Out of the records below, copy all lines in which the word "will" occurs.

Items listed in a dataset:
=====

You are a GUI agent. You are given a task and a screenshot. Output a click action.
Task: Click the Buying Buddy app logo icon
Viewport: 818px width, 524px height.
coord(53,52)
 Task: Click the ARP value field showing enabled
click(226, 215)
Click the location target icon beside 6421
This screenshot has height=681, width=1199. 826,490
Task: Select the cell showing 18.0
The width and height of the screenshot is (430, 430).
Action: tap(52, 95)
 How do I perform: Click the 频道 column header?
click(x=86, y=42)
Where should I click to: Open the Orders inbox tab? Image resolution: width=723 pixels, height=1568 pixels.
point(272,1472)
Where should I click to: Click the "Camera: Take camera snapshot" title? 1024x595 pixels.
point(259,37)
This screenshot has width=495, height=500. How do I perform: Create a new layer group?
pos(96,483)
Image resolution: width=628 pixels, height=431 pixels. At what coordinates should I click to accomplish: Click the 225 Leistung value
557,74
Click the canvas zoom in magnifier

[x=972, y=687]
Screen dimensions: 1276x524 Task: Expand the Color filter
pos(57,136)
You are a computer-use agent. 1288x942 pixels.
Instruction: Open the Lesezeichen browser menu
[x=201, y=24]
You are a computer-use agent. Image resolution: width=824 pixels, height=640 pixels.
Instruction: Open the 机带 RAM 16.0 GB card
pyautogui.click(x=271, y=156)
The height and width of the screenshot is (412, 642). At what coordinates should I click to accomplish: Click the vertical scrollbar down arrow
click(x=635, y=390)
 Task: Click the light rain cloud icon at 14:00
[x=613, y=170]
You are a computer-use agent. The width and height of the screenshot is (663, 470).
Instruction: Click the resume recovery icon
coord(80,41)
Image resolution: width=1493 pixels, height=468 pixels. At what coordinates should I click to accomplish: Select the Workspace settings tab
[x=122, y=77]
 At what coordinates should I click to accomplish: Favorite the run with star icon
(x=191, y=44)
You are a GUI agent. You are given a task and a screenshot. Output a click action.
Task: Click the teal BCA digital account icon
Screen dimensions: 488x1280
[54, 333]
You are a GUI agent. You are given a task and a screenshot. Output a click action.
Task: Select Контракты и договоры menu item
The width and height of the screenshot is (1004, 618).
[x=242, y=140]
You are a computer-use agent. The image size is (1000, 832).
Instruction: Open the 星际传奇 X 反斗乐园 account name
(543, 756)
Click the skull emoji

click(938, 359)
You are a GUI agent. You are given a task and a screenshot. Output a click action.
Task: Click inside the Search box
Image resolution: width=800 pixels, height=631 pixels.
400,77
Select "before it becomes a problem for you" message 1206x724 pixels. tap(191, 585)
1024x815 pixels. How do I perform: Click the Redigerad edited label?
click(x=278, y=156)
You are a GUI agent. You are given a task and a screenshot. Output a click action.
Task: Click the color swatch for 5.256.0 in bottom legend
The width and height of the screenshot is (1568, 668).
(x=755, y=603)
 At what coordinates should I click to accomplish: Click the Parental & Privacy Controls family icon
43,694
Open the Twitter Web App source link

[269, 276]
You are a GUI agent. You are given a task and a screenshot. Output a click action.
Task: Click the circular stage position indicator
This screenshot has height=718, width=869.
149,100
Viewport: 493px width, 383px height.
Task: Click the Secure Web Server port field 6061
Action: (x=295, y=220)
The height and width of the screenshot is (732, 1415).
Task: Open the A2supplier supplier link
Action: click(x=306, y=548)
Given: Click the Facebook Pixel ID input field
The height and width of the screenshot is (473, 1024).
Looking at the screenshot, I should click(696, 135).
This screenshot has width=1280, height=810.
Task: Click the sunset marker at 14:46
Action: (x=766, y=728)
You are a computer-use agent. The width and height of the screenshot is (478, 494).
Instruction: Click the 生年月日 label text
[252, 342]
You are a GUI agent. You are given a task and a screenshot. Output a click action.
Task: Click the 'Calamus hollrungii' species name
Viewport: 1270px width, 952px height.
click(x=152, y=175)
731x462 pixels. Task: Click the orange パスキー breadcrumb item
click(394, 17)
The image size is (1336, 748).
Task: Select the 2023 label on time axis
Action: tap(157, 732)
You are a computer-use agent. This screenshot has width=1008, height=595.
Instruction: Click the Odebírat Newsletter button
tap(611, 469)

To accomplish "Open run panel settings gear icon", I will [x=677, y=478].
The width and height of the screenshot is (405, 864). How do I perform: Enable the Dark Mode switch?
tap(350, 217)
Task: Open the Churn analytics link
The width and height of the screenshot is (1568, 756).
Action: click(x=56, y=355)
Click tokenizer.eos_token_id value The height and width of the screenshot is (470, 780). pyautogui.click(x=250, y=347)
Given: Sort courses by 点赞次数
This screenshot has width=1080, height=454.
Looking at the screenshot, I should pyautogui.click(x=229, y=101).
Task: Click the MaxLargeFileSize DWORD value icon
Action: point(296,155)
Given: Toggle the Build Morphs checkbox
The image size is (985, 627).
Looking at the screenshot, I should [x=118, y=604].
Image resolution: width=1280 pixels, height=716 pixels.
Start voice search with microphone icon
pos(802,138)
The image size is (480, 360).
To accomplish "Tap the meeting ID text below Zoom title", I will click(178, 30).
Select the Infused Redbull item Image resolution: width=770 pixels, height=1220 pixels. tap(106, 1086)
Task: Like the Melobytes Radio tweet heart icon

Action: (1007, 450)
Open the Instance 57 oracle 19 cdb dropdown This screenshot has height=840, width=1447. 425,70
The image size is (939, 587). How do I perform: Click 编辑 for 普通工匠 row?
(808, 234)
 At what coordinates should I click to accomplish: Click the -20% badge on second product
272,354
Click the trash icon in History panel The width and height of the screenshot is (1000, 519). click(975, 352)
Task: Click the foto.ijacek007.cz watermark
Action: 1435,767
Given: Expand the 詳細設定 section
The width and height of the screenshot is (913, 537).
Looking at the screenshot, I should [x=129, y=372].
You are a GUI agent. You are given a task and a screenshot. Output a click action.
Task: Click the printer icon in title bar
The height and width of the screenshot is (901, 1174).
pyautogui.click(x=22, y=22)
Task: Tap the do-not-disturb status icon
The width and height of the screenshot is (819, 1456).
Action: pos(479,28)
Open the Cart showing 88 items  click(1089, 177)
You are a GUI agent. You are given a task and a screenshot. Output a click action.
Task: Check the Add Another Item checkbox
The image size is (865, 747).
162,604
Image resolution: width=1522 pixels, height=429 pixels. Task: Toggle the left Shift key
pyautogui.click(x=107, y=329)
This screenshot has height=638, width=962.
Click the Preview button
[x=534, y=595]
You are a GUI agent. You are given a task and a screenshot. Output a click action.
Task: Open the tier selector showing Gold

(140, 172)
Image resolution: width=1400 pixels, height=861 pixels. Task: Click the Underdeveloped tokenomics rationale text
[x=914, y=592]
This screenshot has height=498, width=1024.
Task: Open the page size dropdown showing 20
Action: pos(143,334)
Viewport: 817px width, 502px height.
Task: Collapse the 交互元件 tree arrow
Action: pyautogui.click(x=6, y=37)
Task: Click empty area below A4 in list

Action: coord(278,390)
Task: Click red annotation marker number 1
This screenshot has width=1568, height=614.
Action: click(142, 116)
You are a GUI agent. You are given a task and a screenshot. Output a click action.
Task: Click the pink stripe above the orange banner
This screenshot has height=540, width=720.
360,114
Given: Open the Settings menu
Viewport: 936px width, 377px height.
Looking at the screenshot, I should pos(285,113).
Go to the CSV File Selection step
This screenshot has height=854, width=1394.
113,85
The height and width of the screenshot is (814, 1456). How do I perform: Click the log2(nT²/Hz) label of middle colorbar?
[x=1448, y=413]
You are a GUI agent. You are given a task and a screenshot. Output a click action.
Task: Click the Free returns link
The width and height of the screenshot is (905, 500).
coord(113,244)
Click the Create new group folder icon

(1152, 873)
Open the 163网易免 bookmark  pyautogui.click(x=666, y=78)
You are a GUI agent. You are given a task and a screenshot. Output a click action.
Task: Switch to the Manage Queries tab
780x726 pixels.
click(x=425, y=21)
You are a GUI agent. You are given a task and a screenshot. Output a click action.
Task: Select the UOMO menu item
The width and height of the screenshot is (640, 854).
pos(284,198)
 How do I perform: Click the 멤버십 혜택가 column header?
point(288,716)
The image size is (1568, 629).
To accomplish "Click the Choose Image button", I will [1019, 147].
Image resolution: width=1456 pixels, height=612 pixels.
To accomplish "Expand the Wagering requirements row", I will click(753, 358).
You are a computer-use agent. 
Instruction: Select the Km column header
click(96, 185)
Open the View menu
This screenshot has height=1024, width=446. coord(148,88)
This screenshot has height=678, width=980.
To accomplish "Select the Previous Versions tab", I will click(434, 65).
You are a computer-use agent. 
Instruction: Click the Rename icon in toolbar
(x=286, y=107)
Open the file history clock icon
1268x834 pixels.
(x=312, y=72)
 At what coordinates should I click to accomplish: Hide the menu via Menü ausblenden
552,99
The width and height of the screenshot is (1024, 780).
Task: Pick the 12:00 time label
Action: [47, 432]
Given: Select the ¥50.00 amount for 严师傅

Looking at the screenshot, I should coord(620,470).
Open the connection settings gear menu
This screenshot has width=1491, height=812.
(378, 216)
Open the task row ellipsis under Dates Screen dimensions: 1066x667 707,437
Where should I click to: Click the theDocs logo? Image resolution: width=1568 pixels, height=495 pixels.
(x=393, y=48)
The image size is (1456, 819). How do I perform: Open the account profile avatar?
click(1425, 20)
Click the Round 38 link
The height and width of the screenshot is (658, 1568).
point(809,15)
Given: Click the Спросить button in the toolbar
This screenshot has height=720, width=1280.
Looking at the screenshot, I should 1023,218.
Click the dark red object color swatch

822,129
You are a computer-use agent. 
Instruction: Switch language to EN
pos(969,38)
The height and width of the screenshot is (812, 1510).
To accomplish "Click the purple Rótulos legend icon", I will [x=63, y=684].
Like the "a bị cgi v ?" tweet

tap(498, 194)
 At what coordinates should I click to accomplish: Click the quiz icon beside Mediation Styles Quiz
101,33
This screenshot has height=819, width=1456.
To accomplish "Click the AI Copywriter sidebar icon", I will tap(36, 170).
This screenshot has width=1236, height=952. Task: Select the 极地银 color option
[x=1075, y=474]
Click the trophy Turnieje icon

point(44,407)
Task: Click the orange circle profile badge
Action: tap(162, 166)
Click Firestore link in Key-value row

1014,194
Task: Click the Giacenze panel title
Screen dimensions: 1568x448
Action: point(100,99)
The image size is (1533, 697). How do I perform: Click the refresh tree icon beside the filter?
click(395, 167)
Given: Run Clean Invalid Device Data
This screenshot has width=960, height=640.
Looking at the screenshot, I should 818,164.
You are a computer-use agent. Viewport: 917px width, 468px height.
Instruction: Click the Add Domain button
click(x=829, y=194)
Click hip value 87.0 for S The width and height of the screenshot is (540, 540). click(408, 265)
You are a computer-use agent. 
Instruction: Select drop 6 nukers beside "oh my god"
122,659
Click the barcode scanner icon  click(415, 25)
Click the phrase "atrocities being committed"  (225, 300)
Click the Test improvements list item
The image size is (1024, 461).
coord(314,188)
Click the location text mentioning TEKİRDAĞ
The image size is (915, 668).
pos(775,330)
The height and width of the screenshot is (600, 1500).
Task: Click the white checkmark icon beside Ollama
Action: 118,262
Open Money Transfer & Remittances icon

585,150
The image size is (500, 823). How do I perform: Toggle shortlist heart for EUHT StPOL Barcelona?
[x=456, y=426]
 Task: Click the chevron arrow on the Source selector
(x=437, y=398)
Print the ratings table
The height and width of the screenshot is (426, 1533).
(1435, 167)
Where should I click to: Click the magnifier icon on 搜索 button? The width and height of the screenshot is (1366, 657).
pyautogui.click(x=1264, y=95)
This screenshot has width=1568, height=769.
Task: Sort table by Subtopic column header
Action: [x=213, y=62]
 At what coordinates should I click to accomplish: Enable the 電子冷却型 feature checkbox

=====

■ Solution to the problem:
To accomplish "Open run panel settings gear icon", I will [x=677, y=478].
To accomplish "Tap the meeting ID text below Zoom title", I will click(178, 30).
To accomplish "Click the Choose Image button", I will [1019, 147].
To accomplish "Expand the Wagering requirements row", I will click(753, 358).
To accomplish "Select the Previous Versions tab", I will click(434, 65).
To accomplish "Click the purple Rótulos legend icon", I will [x=63, y=684].
To accomplish "Click the AI Copywriter sidebar icon", I will tap(36, 170).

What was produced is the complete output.